To explore the regulation of vasodilatory function in rats with post-infarction heart failure by salvianolic acid B(Sal-B) based on the mechanosensitive ion channel, namely Piezo1. A post-infarction heart failure model of rats was prepared by ligation of the left anterior descending coronary artery. After successful modeling, the rats were randomly divided into the model group, Sal-B group(0.5 g·kg~(-1)), and sham-operated group, and they were gavaged for 14 days, once a day.
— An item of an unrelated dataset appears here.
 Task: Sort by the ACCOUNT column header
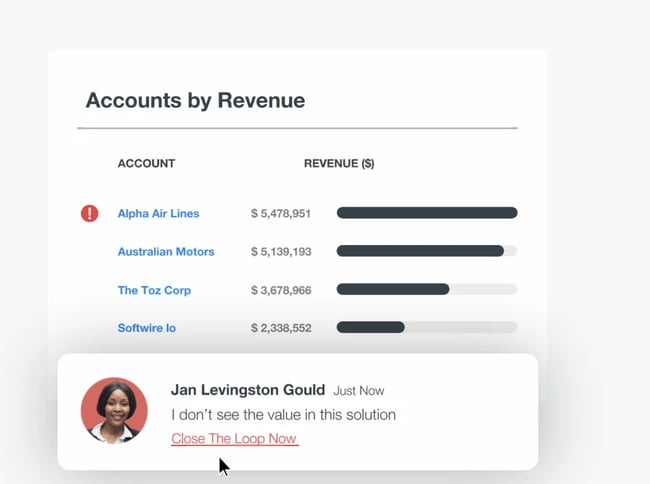click(146, 164)
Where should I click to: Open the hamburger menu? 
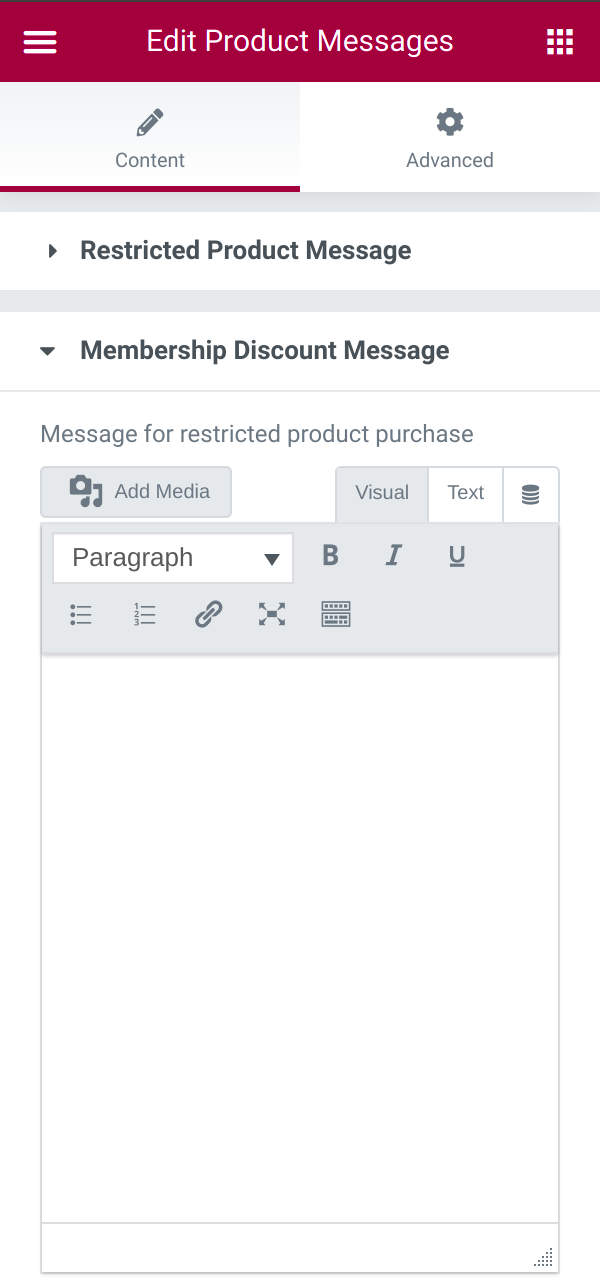tap(40, 41)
At the end of the experiment, echocardiography was used to detect cardiac function indexes such as LVEF, LVFS, SV, and CO in rats; biochemical analysis was used to detect serum CK, CK-MB, and LHD activities; ELISA was used to detect serum ANP, BNP, and AngⅡ contents; TTC staining was used to observe the myocardial infarction area, and the thoracic aorta was taken to perform an ex vivo vascular ring test, so as to determine endothelium-dependent dilation(EDD) and endothelium-independent dilation(EID) of different groups. The effects of Piezo1 channel agonist(Yoda1) and inhibitor(Dooku1) on EDD and EID were detected; Masson staining was performed to observe the structural changes of the thoracic aorta; immunofluorescence staining was performed to detect the protein expression of Piezo1 and CD31 in the thora-cic aorta of the rats, and Western blot was performed to detect the expression level of Piezo1 in the vessel. The results showed that compared with those of the model group, the LVEF, LVFS, CO, and SV of the Sal-B group were significantly increased, and the myocardial infarction area was reduced. The activities of serum CK, CK-MB, and LDH were decreased, and the levels of ANP, BNP, and AngⅡ were down-regulated. The EDD and EID of the thoracic aorta were improved, and the expression of Piezo1 in the vascular endothelial cells of the rats with post-infarction heart failure was increased to enhance the responsiveness of Yoda1 to EDD, and the Piezo1 expression in vascular smooth muscle cells was up-regulated to increase the responsiveness of Dooku1 to EID. In conclusion, Sal-B can improve cardiac function and protect vasodilatory function in rats with post-infarction heart failure, and its effect may be related to the expression of Piezo1 in vascular endothelial cells and smooth muscle cells.